The SINASC data is available publicly for download at the datasus ftp site.

There is a file for each state and year, and the data currently goes up to 2015.

## Data Dictionary

The file located here contains a dictionary for many of the variables in the data, although it does not cover any of the many variables introduced in 2010. This file was used to construct a data dictionary data structure in R that was used to preprocess the data.

### Variables in the Dictionary

The following variables with corresponding English-translated names and labels are available in the dictionary:

name name_en label_en
NUMERODN dn_number DN number sequential by UF and year
LOCNASC birth_place Place of birth
CODESTAB health_estbl_code Health establishment code
CODBAINASC birth_nbhd_code Birth neighborhood code
CODMUNNASC birth_muni_code Birth municipal code
IDADEMAE m_age_yrs Age of the mother in years
ESTCIVMAE marital_status Mother’s marital status
ESCMAE m_educ Mother’s education
CODOCUPMAE occ_code Mother’s occupation, according to the Brazilian Occupations (CBO-2002)
QTDFILVIVO n_live_child Number of living children
QTDFILMORT n_dead_child Number of deceased children
CODBAIRES res_nbhd_code Residence neighborhood code
CODMUNRES m_muni_code Residence municipal code of the mother
GESTACAO gest_weeks Weeks of gestation
GRAVIDEZ preg_type Type of pregnancy
PARTO deliv_type Type of delivery
CONSULTAS n_prenatal_visit Number of prenatal visits
DTNASC birth_date Date of birth in ddmmyyyy format
HORANASC birth_time Time of birth
SEXO sex Sex
APGAR1 apgar1 Apgar in the first minute (00 to 10)
APGAR5 apgar5 Apgar in the fifth minute (00 to 10)
RACACOR race Race / Color
PESO brthwt_g Birth weight, in grams
IDANOMAL cong_anom Congenital anomaly
CODANOMAL cong_icd10 Code of congenital malformation or anomaly chromosome, according to ICD-10
DTCADASTRO sys_reg_date Date of registration in the system
DTRECEBIM rec_reg_date Receipt date at central level, last date registry update
CODINST reg_gen_code Registration generation installation code
UFINFORM rep_uf_code UF code that reported the record

### All Variables

To illustrate the available variables and how they have evolved over time, the plot below shows the variable name on the y-axis and the year on the x-axis. If a dot is plotted for a given variable and year, it means that data is available for that variable in that year. Variable names that are lowercase indicate variables that are present in the data dictionary, while uppercase variable names indicate variables that are not in the data dictionary.

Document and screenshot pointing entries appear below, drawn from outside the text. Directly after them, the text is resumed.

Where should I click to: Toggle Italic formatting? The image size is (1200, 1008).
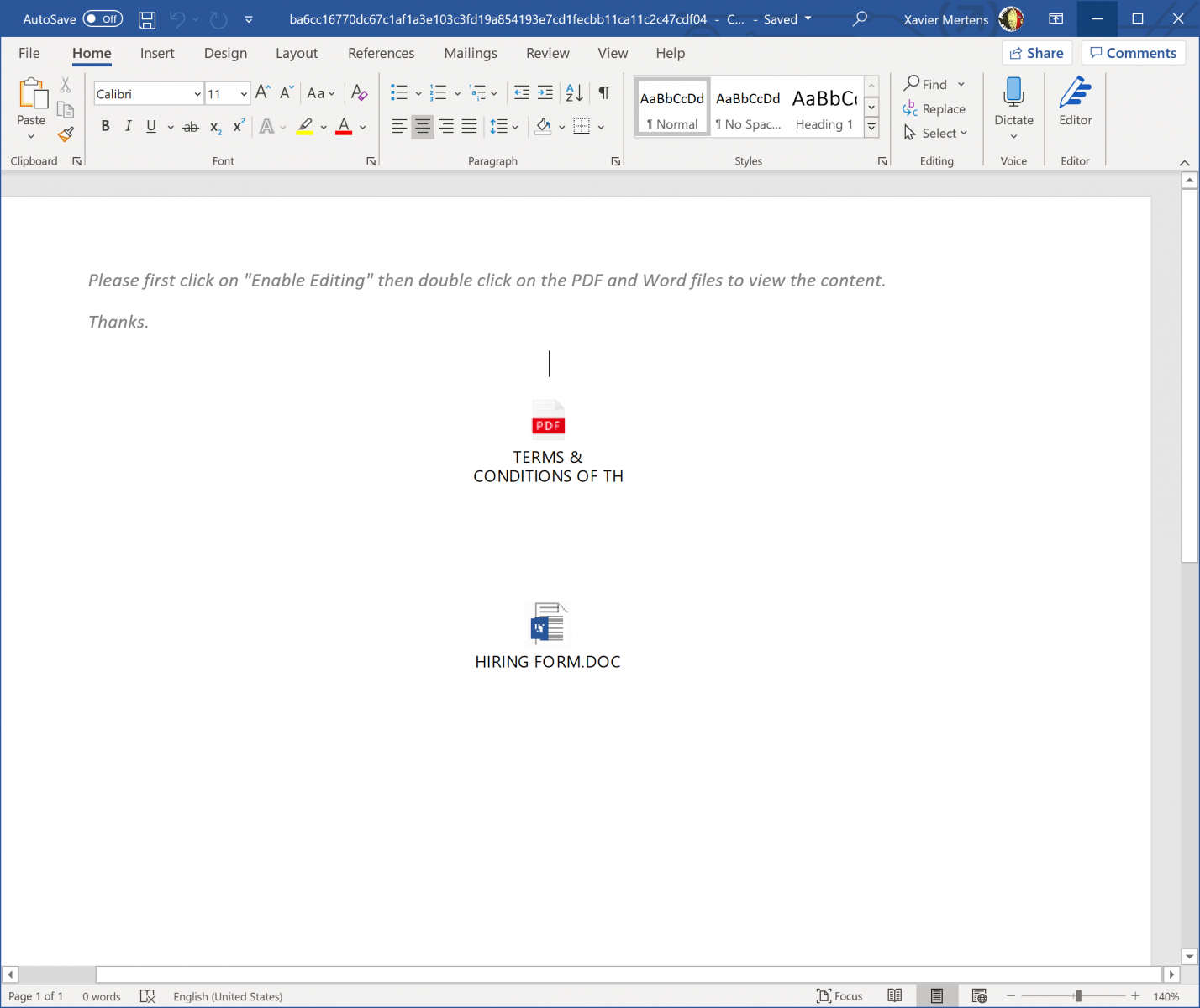coord(128,127)
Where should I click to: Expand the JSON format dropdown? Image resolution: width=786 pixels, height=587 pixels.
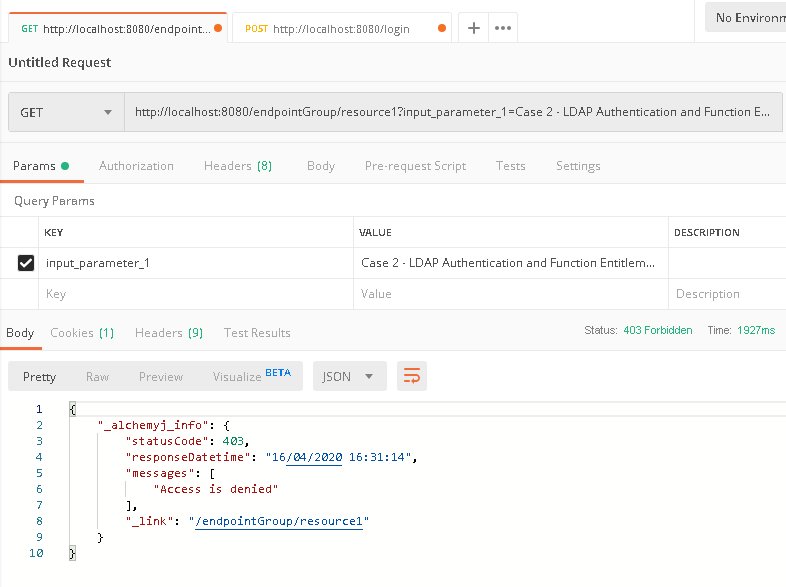[x=349, y=376]
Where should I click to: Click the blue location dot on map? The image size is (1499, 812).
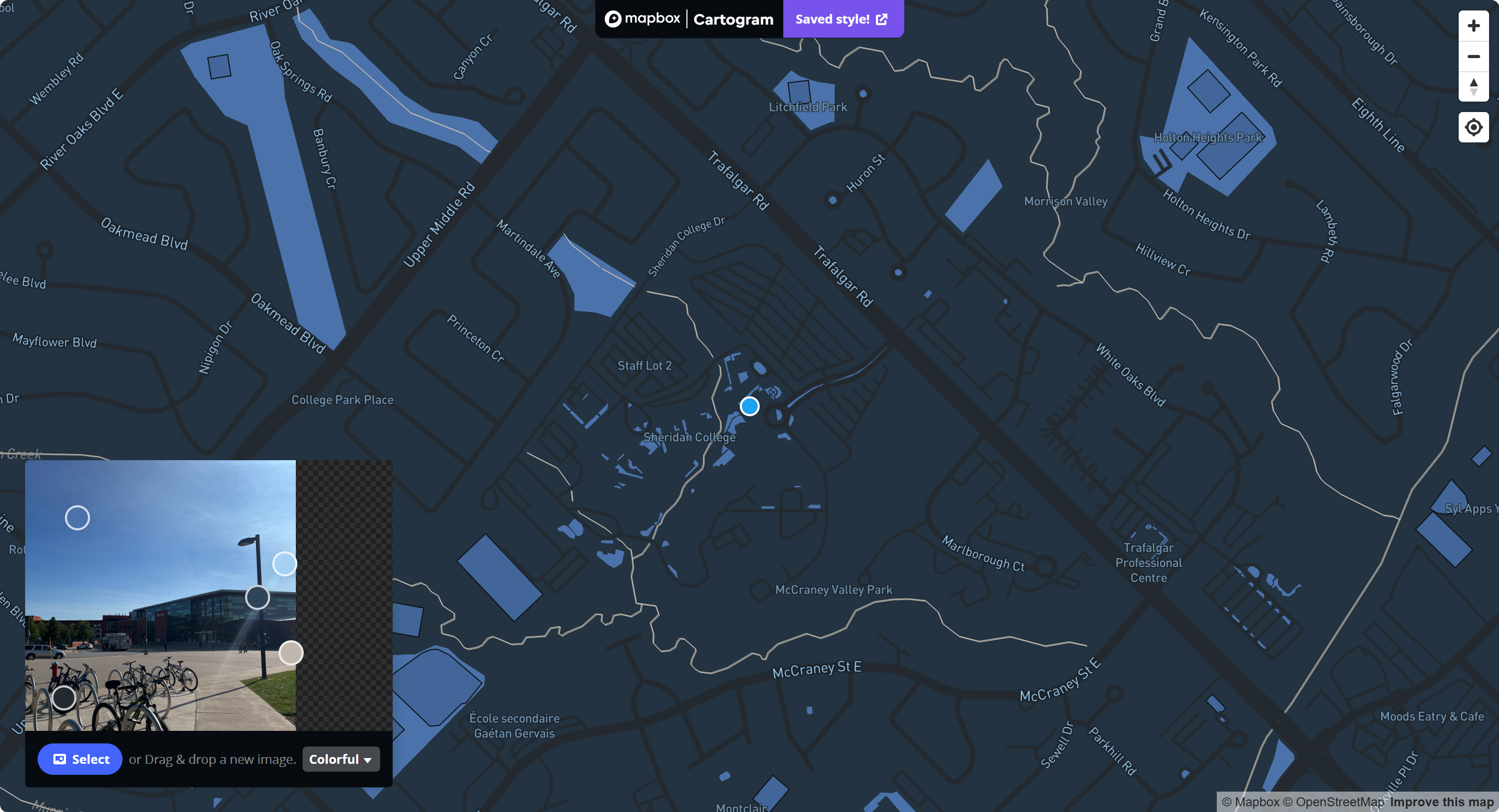tap(750, 406)
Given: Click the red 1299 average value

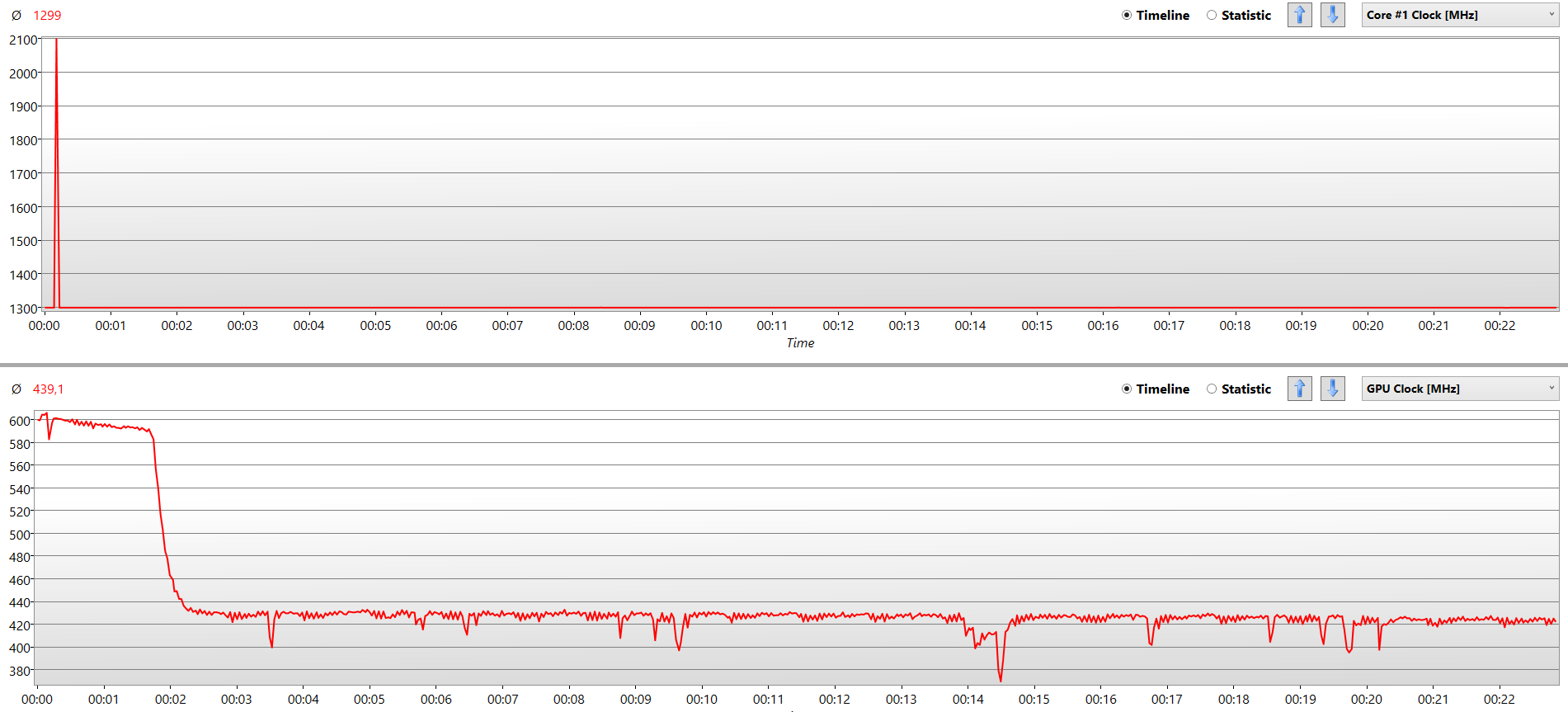Looking at the screenshot, I should (47, 16).
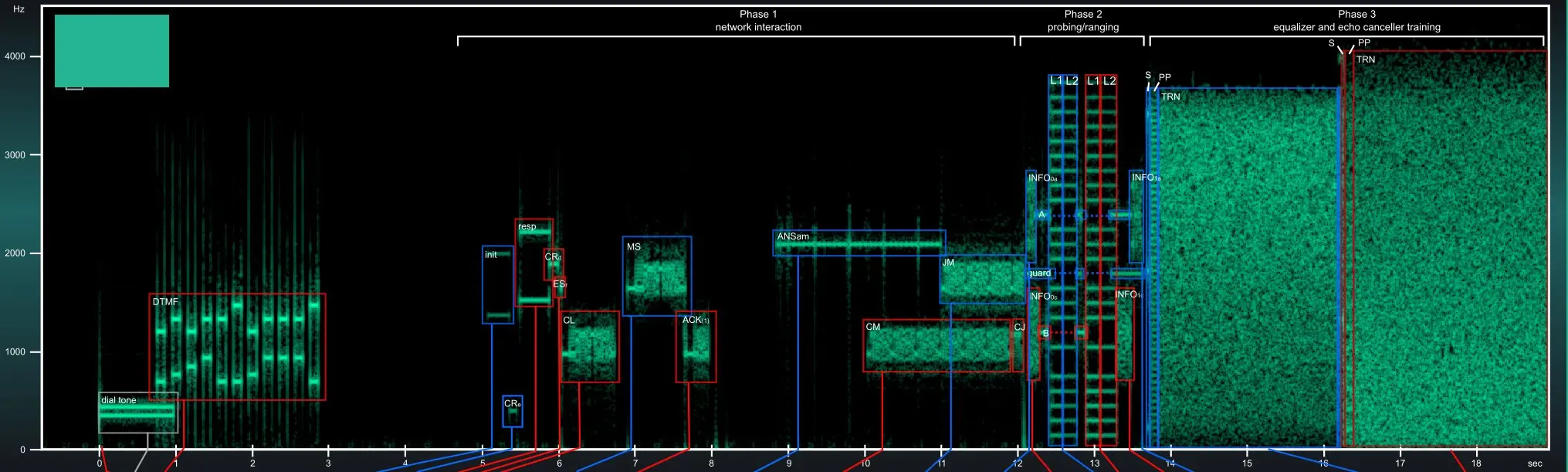Click the red resp signal box
This screenshot has height=472, width=1568.
[x=533, y=263]
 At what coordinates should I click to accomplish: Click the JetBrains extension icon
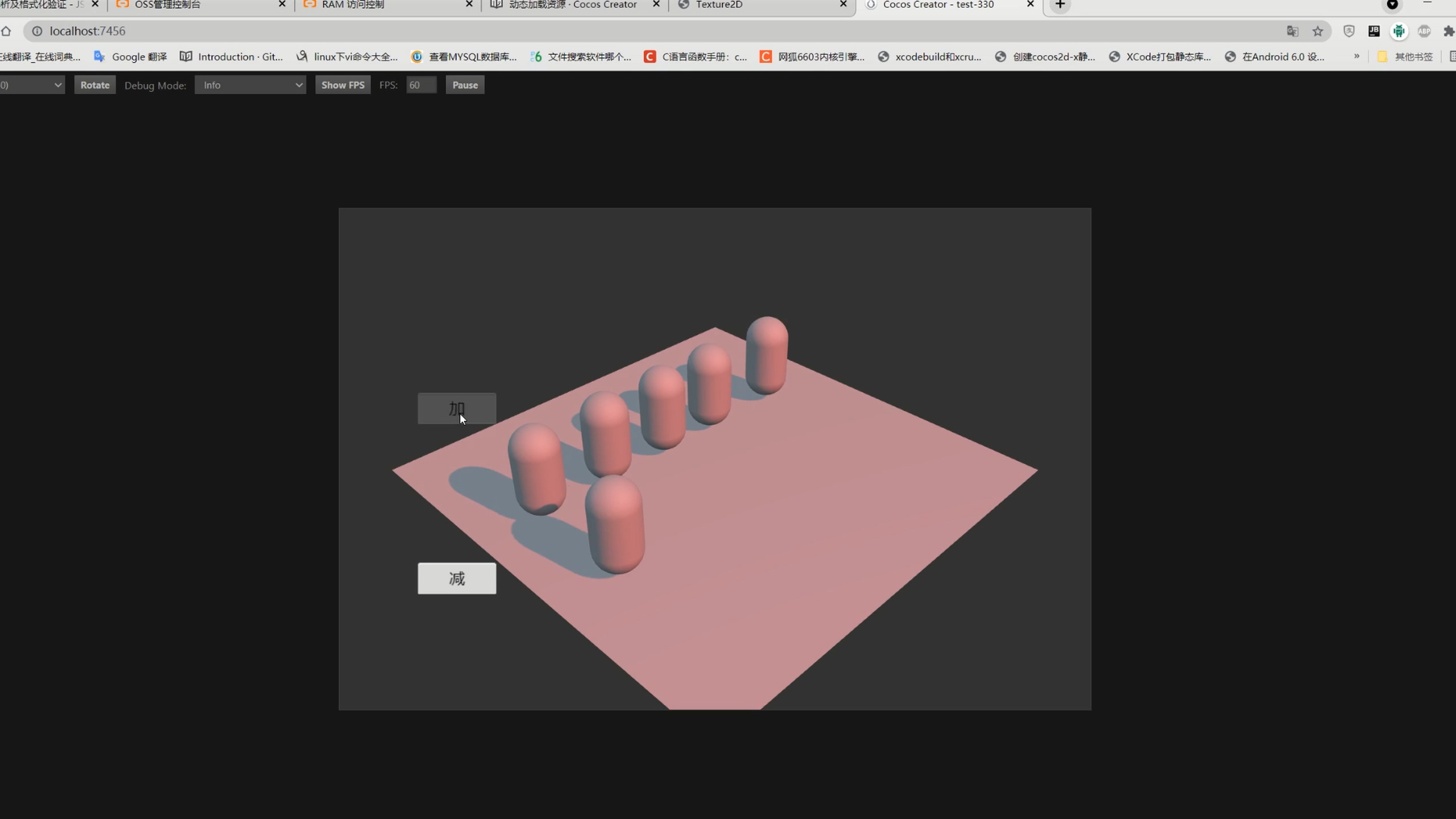(1374, 31)
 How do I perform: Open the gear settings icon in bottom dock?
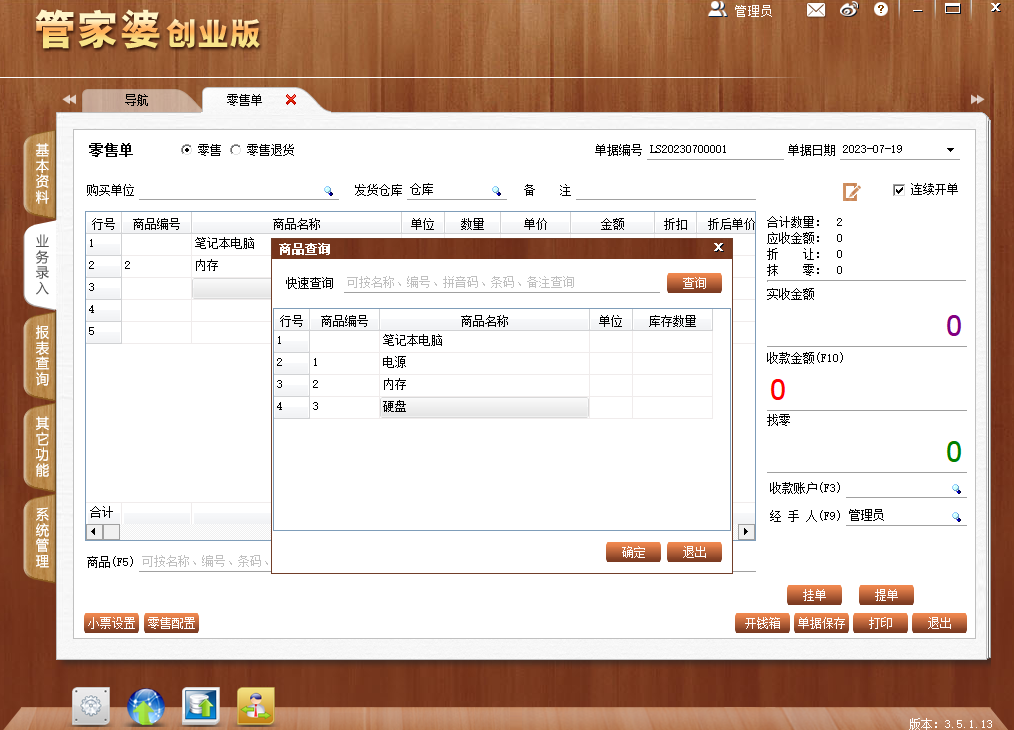(x=91, y=705)

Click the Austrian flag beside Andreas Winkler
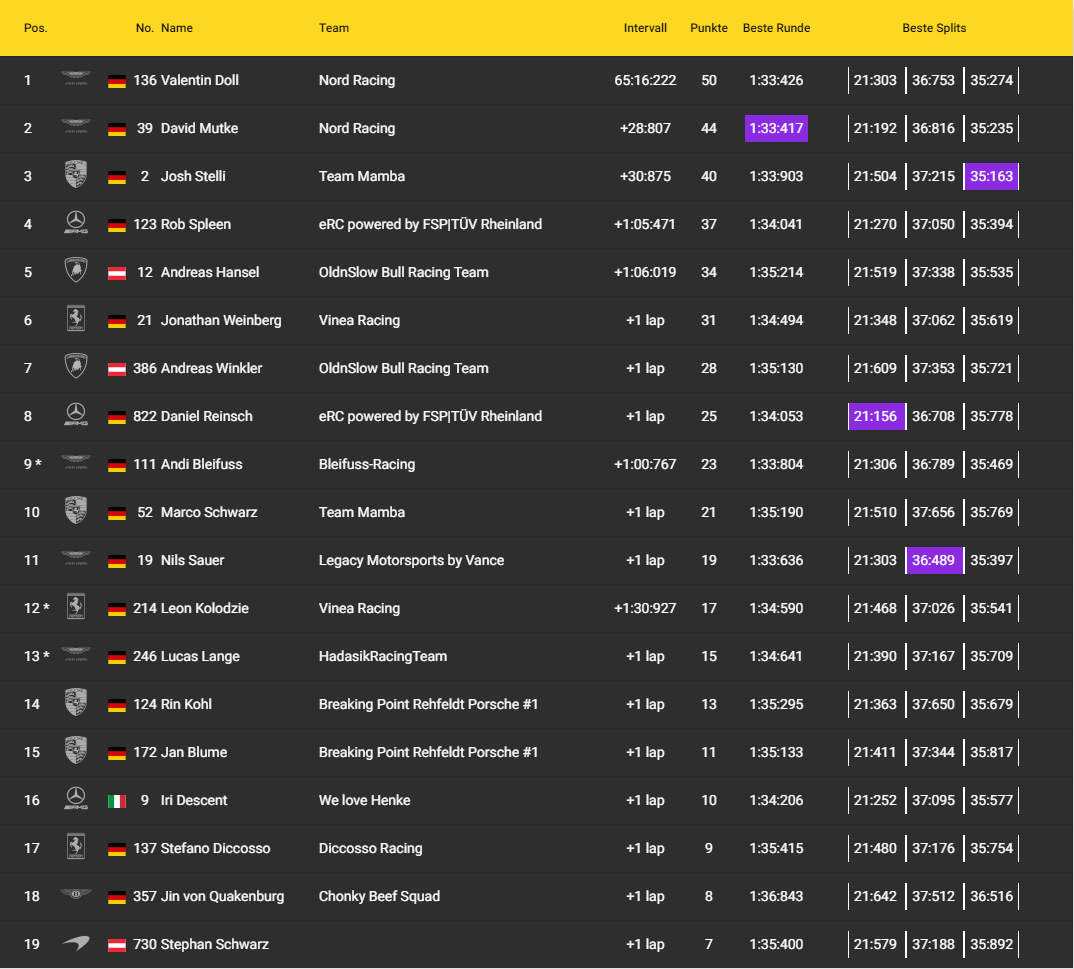pos(117,368)
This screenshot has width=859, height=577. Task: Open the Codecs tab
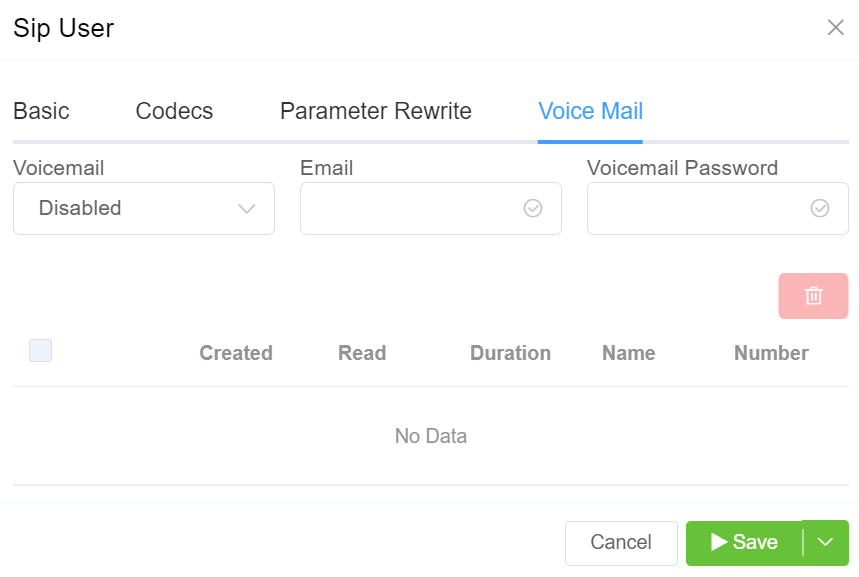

As can be seen, the data dictionary covers the variables that are common across all years, and the dataset I have constructed contains this subset of variables to keep a common data structure across all years.

Given the many more variables that are available from 2010 and beyond, it may be worth considering whether to do a separate analysis with a subset of the data starting at 2010 so that we can make use of these variables.

## Preprocessing

• After downloading the files from the ftp site, I read them into R using the read.dbc package. The format of the files is “.DBC”, which is a compressed DBF file that this package can read in.
• For each file, I select the 23 variables that all data files have in common.
• Variables are renamed to be English-readable using the data dictionary.
• Variables are cast to the appropriate type (such as dates, factors, etc.).
• Variables that are factors are recast from numbers (e.g. 1, 2) to more meaningful factor levels (e.g. “Male”, “Female”) according to the data dictionary.
• A few records with strange encodings are fixed.
• The variable birth_year is added since it is frequently used.
• The 7th character of birth_muni_code and m_muni_code is dropped to be consistent across all years (2001-2005 have 7 characters while 2006-2015 have 6 characters). The 7th character is extra and not needed.
• Since only municipal codes are provided, two new variables, birth_state_code and m_state_code are created by merging a municipality / state code lookup table.
• Municipality codes are converted to integers to save storage space.
• A few implausible values are set to NA: m_age_yrs of 0 or 99, brthwt_g of 0 or 9999, apgar1 and apgar5 of 99.